Rosh HaShanah Inspiration: The Sweet Stuff

Desserts are the stars of the High Holy Day Table. No really! Veggies are great, and fish is delicate and delicious, and meat is festive and decadent, but we wish each other “a sweet new year” for a reason! It’s sweet! And festive! And everyone has their favorite, nostalgic, formative memory-making dessert.


Mine is honey cake, and one day, when I am feeling well-organized and generous, I will post my favorite, spicy, tender, delectable recipe along with the deepest, most emotional commentary imaginable on the subject. I will ramble and make declarations, I will reminisce and bring tears to my own eyes. But in the meantime, I thought you all might enjoy a more practical and less misty-eyed round up of High Holy Day cakes, sweets, and challahs. 


As always, I enjoy including our favorite symbolic foods – apples, honey, pomegranates, dates, figs, pumpkin, etc. I also have done my utmost to include recipes that might be a little out of the ordinary, after all, the New Year is a time for celebration and new things!


HHD Sweets

Top Row (left to right): The Challahs

  • Ricotta-Stuffed Whole Wheat Challah – Molly Yeh is a culinary genius and blogging inspiration. This challah is definitely for a dairy meal, so check out her Scallion Pancake Challah for something parve and savory or her mouth-wateringly decadent Marzipan Challah for something unique and sweet.
  • Ben’s Challah – This is a classic and easy recipe that would be welcome at any table. I might make this with some golden raisins (sultanas) mixed in! If you need a gluten-free recipe, check out this dairy-free recipe and if you need a vegan one this might be the answer to your prayers!
  • Honey Rose Sweet Challah – Gorgeous. Just gorgeous. This round wreath of challah rosettes would be the perfect centerpiece for a holiday table. It is fairly easy to make too!

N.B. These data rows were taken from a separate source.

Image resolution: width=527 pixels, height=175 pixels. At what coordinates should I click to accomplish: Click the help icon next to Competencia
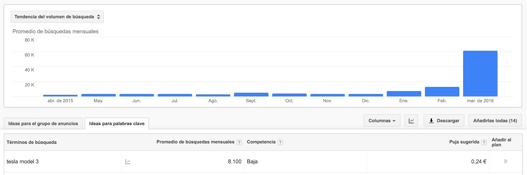pos(280,142)
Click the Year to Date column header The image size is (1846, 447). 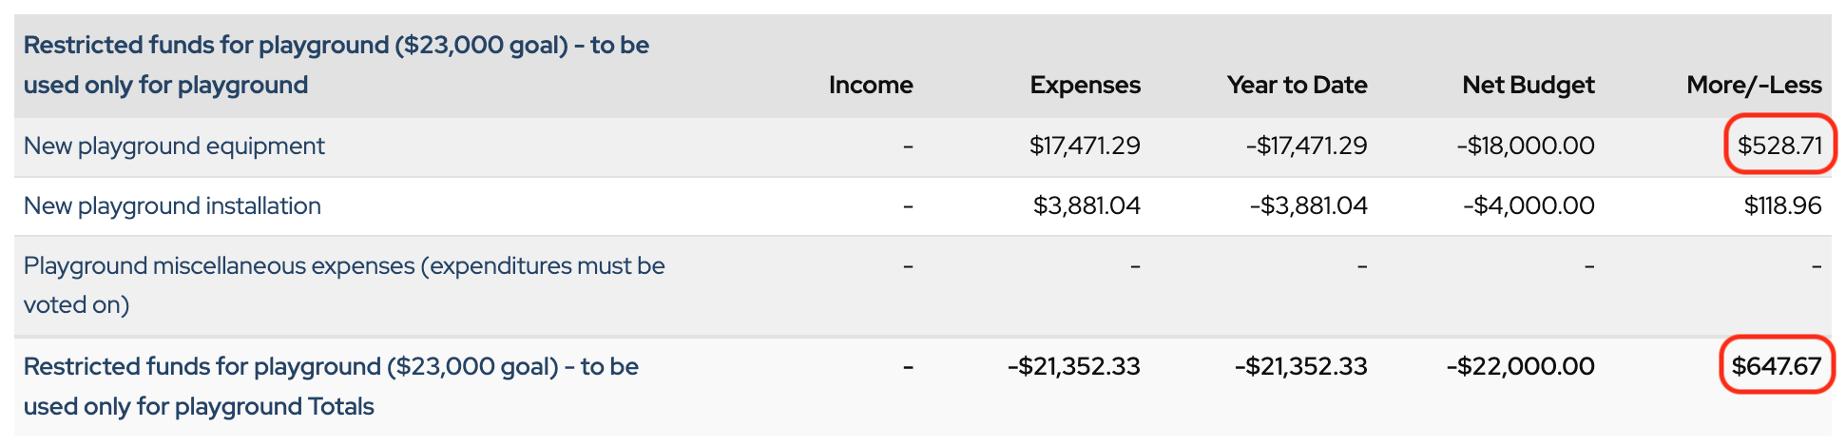tap(1297, 85)
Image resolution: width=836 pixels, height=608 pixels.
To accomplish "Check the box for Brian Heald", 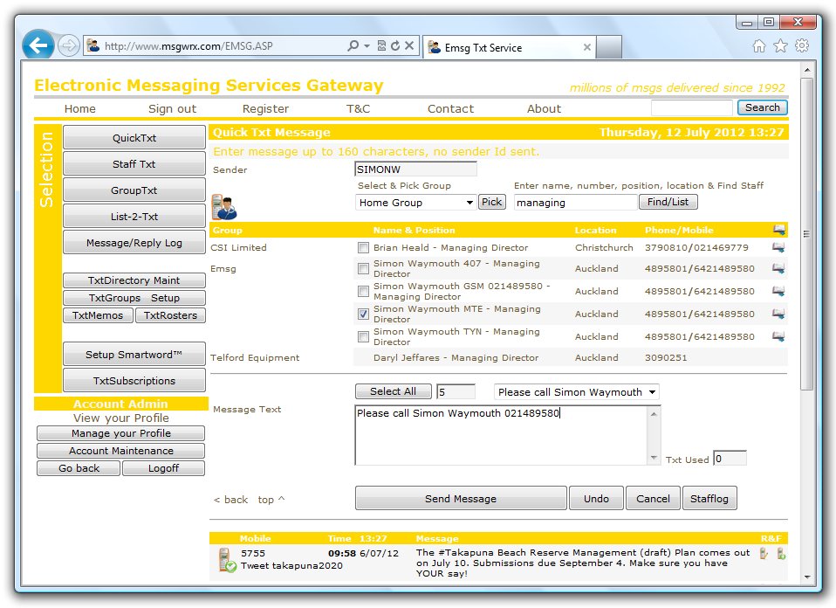I will pyautogui.click(x=363, y=247).
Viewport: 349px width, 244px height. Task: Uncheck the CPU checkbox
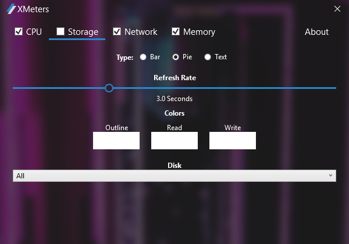pyautogui.click(x=19, y=31)
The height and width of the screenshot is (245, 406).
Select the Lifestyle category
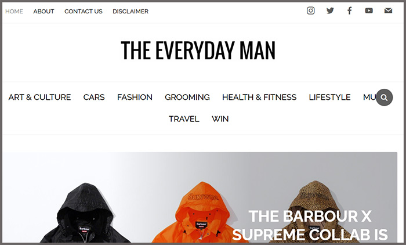(x=329, y=97)
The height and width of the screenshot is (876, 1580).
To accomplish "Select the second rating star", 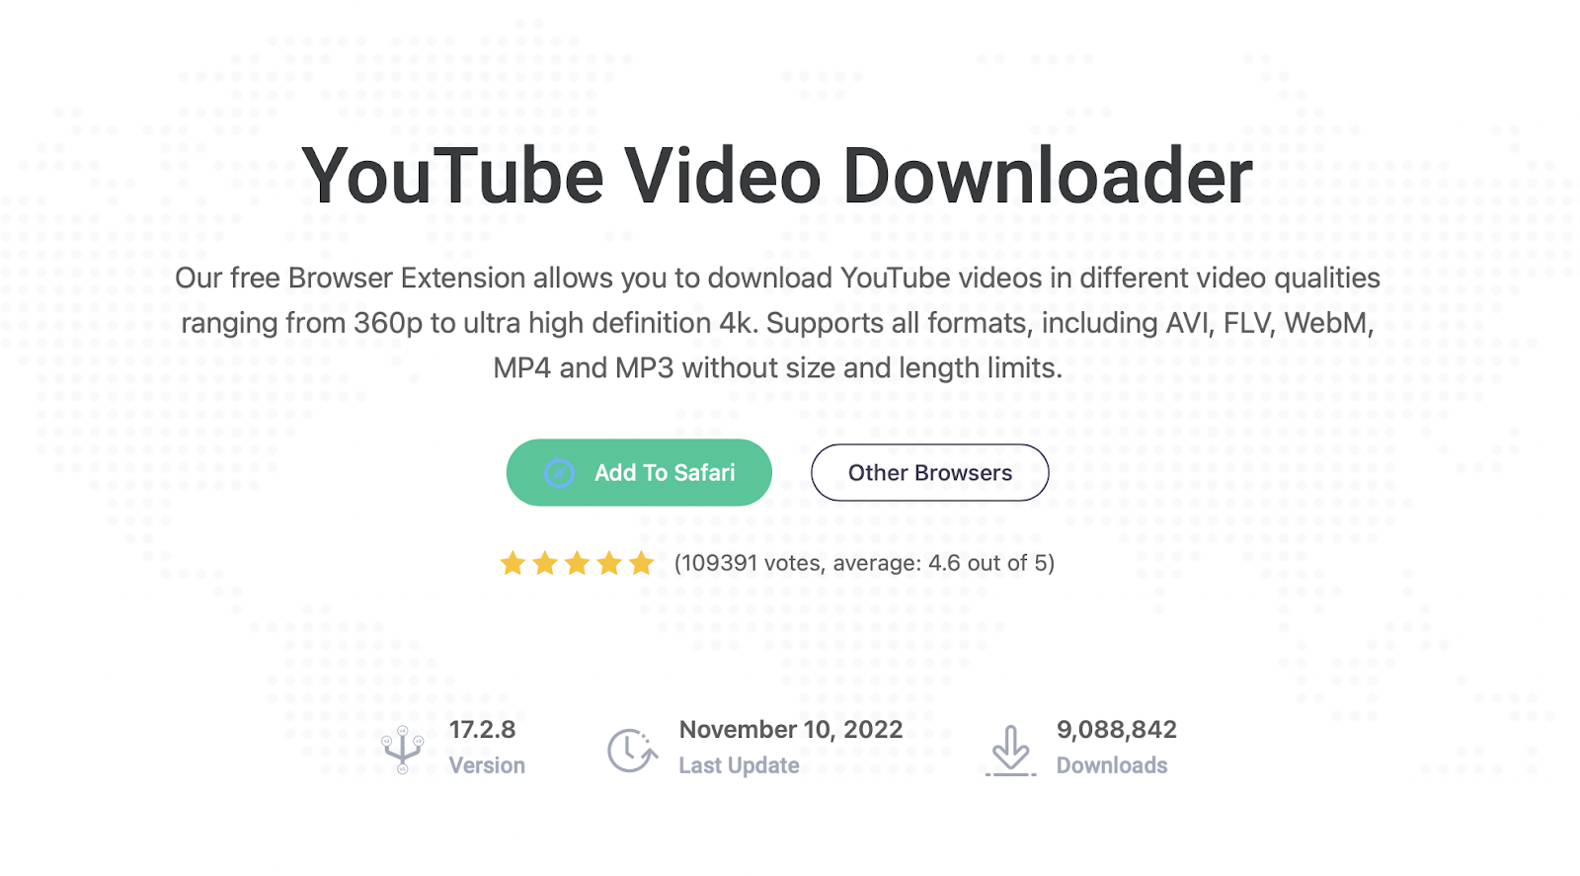I will [545, 563].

Middle Row (left to right): The Honeys

  • Deb’s Majestic Honey Cake – I love this recipe (though make sure to use the corrected amount of baking powder – 1 teaspoon). It is fairly close to my mother’s recipe, but with a few tweaks. I tweak it further with different spices and flavoring agents. For all the vegans in the house, check out Mayim Bialik’s recipe but for the love of all that is holy, please use silan (date syrup) instead of agave, it will be so much better! Gluten-free friends? We’ve got you sorted with this beauty and this Paleo/Gluten-Free stunner. Feeling daring? Check out Nik’s Chia Honey Lemon Pound Cake with Chinese five-spice mix!
  • Lemon Yogurt Apple Cake with Lemongrass Ginger Syrup – Fresh and sassy, with a great combination of flavors, I am tempted to make this for our dessert. It would go especially well after a meal of interestingly spiced vegetable dishes! I love the look of a fruit-topped cake and might make my favorite cake with slices of apple and extra cinnamon on top!
  • Apples and Honey Cake – I’ve talked about Not Derby Pie before. Rivka always has great ideas for the holidays and this is no exception. She adds slices of apple to a honey cake for a great topical holiday reference! Want a less spicy apple cake? Check out this recipe from legendary Italian chef Lidia Bastianich for her grandmother’s rustic apple cake.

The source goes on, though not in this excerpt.